任务要求: 筛选下面两组记录，把其中含有字符串“screenshot”的每一行都原样抄录出来。

提供数据:
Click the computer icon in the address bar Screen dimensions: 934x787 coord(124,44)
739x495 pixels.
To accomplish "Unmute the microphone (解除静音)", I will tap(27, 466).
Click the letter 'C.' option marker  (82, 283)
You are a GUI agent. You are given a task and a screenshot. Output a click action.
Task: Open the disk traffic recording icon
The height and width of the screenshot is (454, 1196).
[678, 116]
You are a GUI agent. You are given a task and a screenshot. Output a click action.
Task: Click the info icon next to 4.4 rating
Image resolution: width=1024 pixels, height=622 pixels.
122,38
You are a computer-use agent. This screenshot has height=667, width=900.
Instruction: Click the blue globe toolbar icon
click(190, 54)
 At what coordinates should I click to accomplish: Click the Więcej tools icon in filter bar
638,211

--

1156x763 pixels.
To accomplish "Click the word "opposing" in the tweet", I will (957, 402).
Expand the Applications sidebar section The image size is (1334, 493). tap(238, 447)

输出结果:
You are a GUI agent. You are given a task and a screenshot. Output a click action.
The height and width of the screenshot is (454, 1196).
You are a GUI agent. You are given a task and a screenshot. Output a click action.
You are a computer-use agent. This screenshot has height=667, width=900.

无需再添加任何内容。